What you need to do:
Which lines in the material contain the word "Where" with that exact capitalization? Pick out each one and copy it in full.

Data for locating words and elements:
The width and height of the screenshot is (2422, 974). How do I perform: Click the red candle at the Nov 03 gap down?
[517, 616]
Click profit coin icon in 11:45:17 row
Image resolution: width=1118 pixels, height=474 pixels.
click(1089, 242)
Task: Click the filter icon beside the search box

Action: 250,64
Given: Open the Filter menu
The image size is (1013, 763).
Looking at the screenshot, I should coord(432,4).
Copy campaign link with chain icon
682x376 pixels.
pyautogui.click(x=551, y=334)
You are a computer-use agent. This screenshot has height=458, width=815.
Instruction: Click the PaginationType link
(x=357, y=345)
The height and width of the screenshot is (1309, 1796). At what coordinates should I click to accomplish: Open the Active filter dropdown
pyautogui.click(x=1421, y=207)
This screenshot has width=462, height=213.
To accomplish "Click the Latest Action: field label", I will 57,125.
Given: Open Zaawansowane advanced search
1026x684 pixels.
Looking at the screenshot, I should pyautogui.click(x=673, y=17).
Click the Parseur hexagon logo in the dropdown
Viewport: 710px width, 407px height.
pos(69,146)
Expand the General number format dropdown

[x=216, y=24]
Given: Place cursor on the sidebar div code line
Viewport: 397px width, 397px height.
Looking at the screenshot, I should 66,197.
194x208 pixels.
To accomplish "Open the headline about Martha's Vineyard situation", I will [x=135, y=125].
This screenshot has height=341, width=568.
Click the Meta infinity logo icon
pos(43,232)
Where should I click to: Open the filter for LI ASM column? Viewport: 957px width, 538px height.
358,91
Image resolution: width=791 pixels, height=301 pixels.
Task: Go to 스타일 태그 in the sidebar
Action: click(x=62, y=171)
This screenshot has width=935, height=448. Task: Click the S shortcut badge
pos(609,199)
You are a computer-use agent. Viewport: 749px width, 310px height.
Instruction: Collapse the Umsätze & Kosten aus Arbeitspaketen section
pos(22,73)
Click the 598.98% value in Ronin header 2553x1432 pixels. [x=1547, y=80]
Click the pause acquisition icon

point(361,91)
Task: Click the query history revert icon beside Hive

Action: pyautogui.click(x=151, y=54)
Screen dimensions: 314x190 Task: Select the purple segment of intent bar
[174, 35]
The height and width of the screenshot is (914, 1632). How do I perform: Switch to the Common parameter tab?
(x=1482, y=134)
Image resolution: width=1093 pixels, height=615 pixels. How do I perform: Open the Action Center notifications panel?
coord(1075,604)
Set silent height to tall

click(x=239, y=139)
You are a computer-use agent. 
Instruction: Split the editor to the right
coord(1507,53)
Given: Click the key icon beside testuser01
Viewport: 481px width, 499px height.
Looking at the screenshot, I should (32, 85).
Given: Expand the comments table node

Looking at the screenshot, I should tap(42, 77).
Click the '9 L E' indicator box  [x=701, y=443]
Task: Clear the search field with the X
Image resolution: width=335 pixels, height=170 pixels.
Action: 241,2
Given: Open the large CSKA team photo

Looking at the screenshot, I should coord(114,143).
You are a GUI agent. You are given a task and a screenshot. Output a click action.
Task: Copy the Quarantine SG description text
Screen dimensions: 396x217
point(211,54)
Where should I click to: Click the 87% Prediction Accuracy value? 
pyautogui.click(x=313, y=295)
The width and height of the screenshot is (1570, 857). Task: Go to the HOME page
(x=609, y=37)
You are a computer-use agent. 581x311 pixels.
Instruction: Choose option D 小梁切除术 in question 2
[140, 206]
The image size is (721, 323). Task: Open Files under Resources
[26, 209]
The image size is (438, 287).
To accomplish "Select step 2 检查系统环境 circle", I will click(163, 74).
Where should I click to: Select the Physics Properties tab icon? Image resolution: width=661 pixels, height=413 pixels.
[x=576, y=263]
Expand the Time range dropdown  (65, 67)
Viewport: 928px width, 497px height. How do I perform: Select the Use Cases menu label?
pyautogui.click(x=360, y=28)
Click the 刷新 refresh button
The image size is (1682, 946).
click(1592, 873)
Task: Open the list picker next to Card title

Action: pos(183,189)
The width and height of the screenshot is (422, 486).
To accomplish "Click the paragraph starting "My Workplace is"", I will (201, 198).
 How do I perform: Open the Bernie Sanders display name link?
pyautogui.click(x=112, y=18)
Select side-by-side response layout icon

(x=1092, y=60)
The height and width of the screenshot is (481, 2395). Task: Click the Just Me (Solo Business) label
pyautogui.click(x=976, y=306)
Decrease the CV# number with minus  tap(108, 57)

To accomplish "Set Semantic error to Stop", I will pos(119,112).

The answer:
Where should I click to: Open the filter for LI ASM column? Viewport: 957px width, 538px height.
Where should I click to: Click the 87% Prediction Accuracy value? 
Where should I click to: Select the Physics Properties tab icon? Image resolution: width=661 pixels, height=413 pixels.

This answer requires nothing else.